- [Task list]
1 – Echo the span of the diesel pollution article starting with "Dr. Lewis explained" and going on through "children and more.", word for word.
2 – Answer these questions from the diesel pollution article:
(a) In Multnomah County, how did diesel pollution levels compare with what the state considers safe?
(b) How many diesel engines has Washington invested to upgrade?
(c) What share of diesel trucks on Oregon's roads does the Oregon Trucking Association say have new or updated engines?

Most Oregonians at increased risk of cancer due to diesel, study says

Study: Most Oregonians at risk due to diesel

PORTLAND, Ore. -- Diesel emissions are putting 90 percent of Oregonians at an increased risk of getting cancer, according to a new study by the Oregon Environmental Council.

"Our front porch... we can go out and wipe off the glass table every day and the cloth comes away just black," said Southeast Portland resident Lance Wright.

Wright was talking about the soot that comes not only from the trains, but also the dozens of older diesel trucks that roll through his neighborhood every day.

"It's in the air," he said.

That "it" is pollution that according to a new study, can carry a toxic combination of chemicals and heavy metals.

"There is no safe level of diesel particles," said Multnomah County Health Officer Dr. Paul Lewis.

Dr. Lewis explained how those particles are easily inhaled and then become lodged deep in our lungs where they increase the risk of premature births, developmental problems in children and more.

"In the long run, heart attacks, strokes and cancer are three of the biggest killers all made worse by diesel exhaust," he said.

"There's estimates that as many as 400 deaths here in Oregon could be attributed each year to diesel pollution," said Jen Coleman with the Oregon Environmental Council, which authored the study.

The group found diesel pollution levels in 90 percent of the state were above the state safety benchmark.
In Multnomah county, those levels were ten times what the state considers safe.

And both Lewis and Coleman say the technology is there to solve the problem.

"New engines are 95 percent cleaner than they used to be," said Coleman. "It's a very clear solution."

Other states are already adopting the cleaner diesel engine standards.
 
According the study, Washington has invested $58 million to upgrade 14,000 diesel engines on its roads.
 
Oregon, on the other hand, has invested about $4 million to upgrade 369 diesel engines.

The Oregon Trucking Association claims about 70 percent of the diesel trucks on Oregon's roads have either new or updated engines. It says the problem is gradually getting fixed.

- [Extracted entries]

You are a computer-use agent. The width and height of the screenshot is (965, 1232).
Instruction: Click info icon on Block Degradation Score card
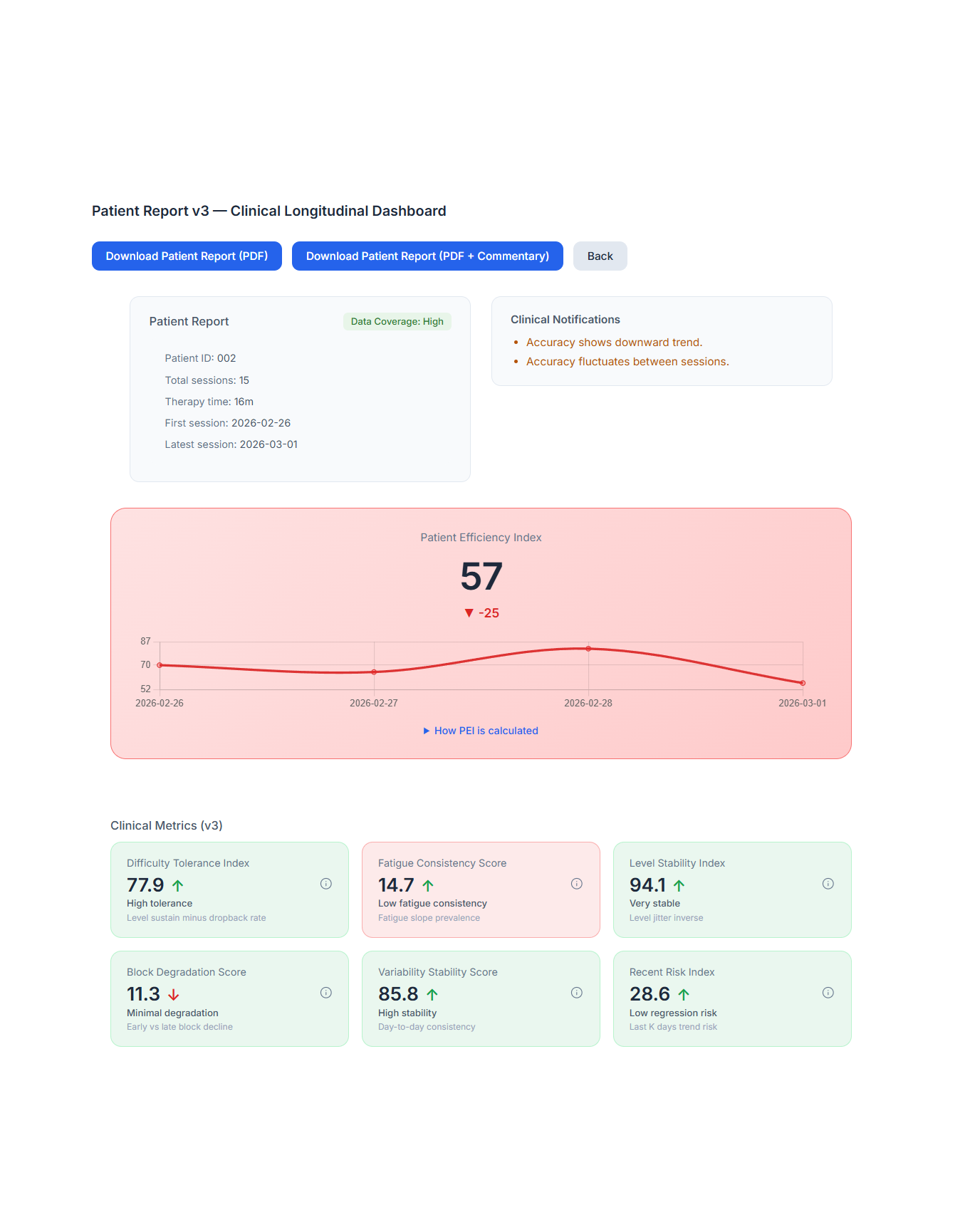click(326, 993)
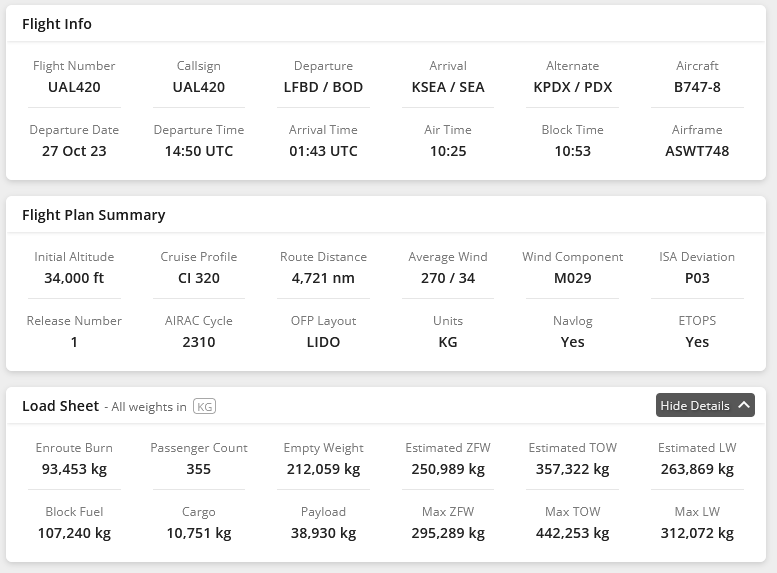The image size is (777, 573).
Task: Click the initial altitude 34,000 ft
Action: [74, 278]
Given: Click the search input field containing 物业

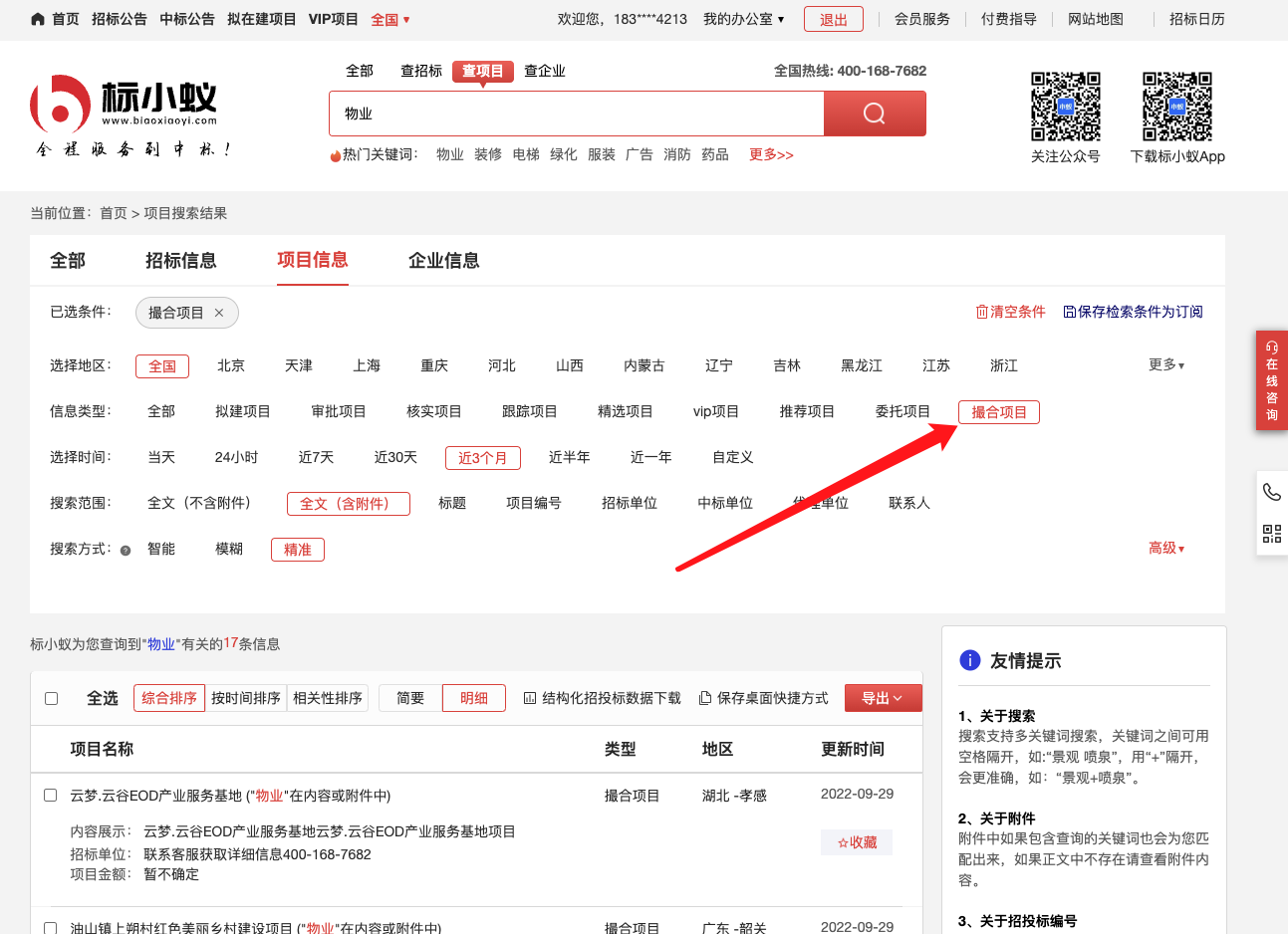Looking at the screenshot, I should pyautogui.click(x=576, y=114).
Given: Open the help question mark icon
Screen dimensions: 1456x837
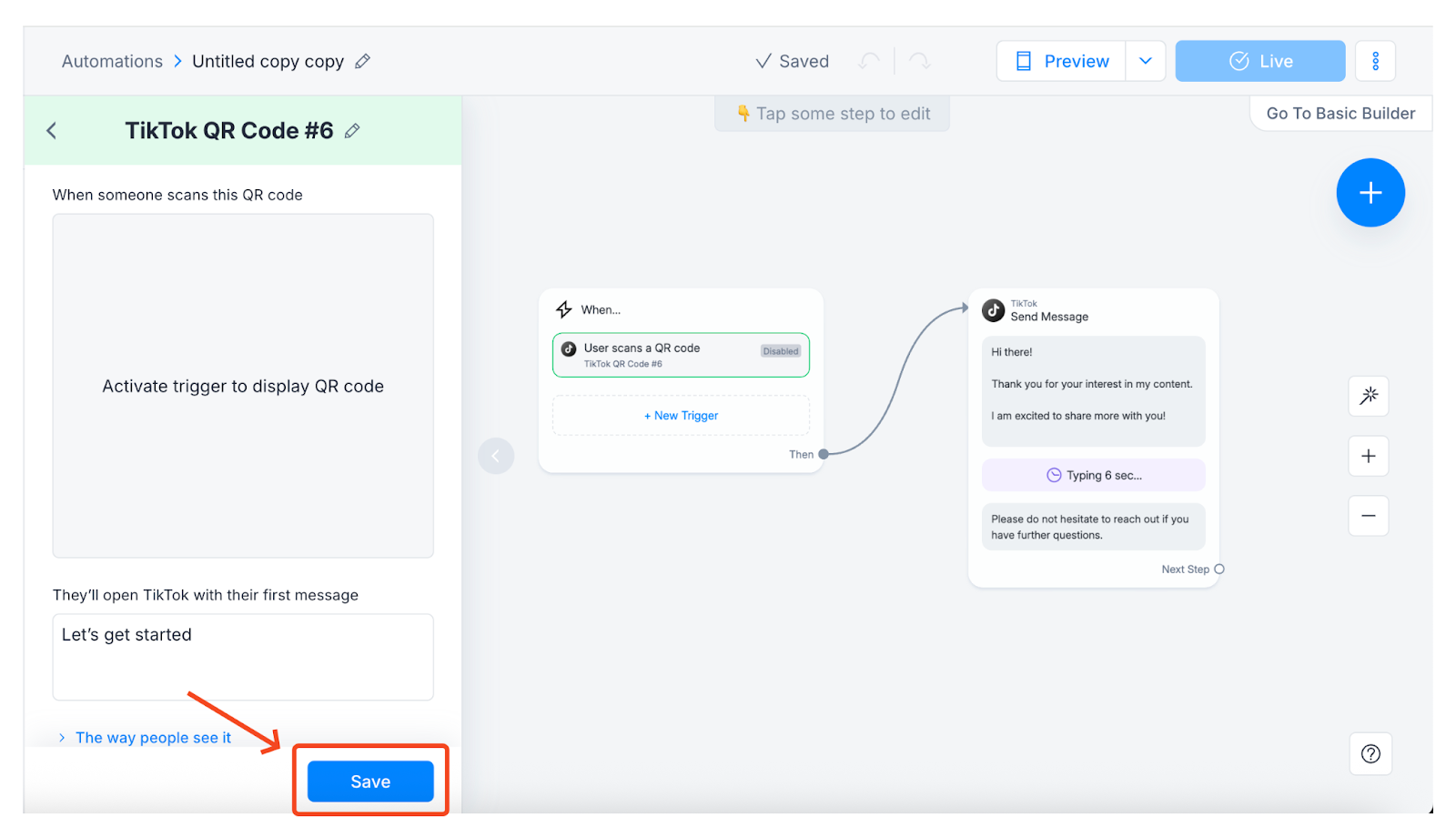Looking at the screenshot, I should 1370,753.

==

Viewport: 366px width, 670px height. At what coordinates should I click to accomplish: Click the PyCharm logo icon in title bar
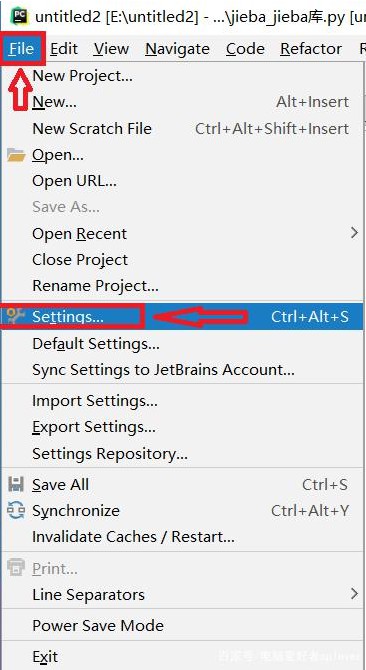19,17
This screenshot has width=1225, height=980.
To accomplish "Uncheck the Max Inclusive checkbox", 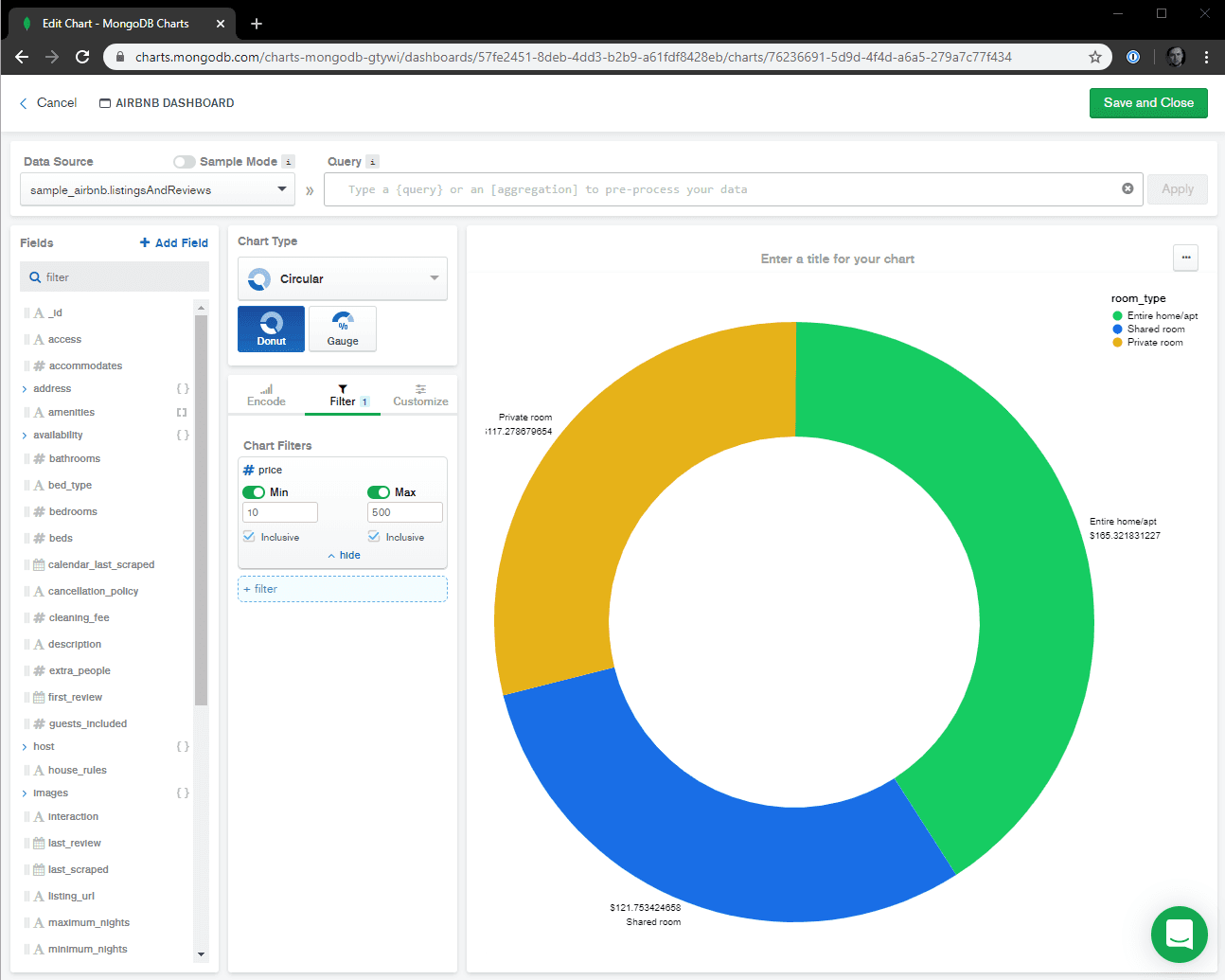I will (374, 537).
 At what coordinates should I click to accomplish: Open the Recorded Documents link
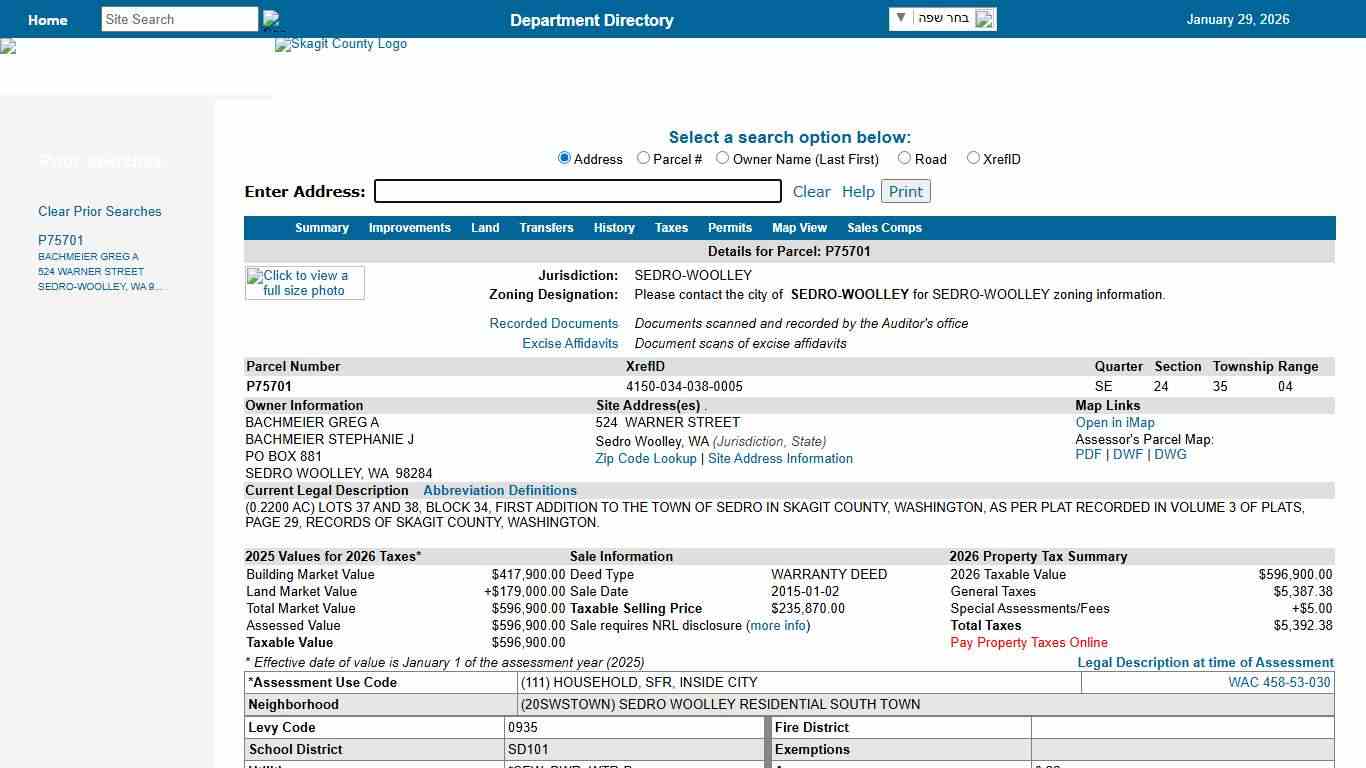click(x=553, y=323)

- [Task-by-task results]
1 –
Dr. Lewis explained how those particles are easily inhaled and then become lodged deep in our lungs where they increase the risk of premature births, developmental problems in children and more.

2 –
(a) They were ten times what the state considers safe.
(b) 14,000 diesel engines.
(c) About 70 percent.